# ABOUT THIS TASK
The required result is each line of the entries below containing the string "computer".

# DATA SHOWN
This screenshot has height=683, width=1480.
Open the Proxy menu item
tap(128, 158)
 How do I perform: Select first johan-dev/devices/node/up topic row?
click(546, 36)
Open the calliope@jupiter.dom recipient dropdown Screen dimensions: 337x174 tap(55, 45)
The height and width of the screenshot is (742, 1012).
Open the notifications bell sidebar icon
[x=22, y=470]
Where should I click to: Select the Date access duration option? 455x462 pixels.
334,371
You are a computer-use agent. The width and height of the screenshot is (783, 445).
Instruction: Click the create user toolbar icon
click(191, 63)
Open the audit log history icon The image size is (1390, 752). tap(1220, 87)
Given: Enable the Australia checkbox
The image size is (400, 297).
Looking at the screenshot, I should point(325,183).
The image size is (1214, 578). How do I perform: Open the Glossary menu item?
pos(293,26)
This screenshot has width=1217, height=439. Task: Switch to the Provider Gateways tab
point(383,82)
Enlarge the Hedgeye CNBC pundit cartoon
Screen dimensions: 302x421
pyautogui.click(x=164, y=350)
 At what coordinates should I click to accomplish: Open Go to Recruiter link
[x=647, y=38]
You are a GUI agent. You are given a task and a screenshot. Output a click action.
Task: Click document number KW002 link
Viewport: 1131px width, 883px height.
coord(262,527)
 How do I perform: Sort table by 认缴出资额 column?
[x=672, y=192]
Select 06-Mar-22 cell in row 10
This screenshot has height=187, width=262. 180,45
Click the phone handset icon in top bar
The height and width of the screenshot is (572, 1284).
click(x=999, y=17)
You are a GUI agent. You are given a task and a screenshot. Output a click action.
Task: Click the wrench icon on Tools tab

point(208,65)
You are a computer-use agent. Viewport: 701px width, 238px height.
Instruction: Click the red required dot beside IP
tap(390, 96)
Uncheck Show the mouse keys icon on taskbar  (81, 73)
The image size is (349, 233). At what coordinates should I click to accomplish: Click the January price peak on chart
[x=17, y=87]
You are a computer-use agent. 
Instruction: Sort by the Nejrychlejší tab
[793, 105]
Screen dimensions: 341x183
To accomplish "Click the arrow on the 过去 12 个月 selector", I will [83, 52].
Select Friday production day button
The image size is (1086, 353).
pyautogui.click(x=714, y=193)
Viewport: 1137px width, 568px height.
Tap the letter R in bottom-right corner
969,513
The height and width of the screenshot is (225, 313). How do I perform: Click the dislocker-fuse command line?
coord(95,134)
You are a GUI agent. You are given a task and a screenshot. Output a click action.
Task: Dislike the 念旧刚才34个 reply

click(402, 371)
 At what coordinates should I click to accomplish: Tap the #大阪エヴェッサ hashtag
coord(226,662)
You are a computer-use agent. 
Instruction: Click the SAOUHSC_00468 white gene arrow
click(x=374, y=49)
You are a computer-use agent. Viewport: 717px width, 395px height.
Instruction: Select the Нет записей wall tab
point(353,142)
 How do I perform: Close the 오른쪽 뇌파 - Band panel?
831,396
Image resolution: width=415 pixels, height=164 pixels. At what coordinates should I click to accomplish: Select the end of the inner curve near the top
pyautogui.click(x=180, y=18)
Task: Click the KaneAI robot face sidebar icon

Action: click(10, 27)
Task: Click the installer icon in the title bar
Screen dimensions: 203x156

# YOUR RESPONSE
You are a computer-use agent. The width and height of the screenshot is (783, 445).
You are a computer-use agent. Viewport: 701px width, 238px height.
You are a computer-use agent. 
You are a computer-use agent. 
You are a computer-use agent. Viewport: 717px width, 395px height.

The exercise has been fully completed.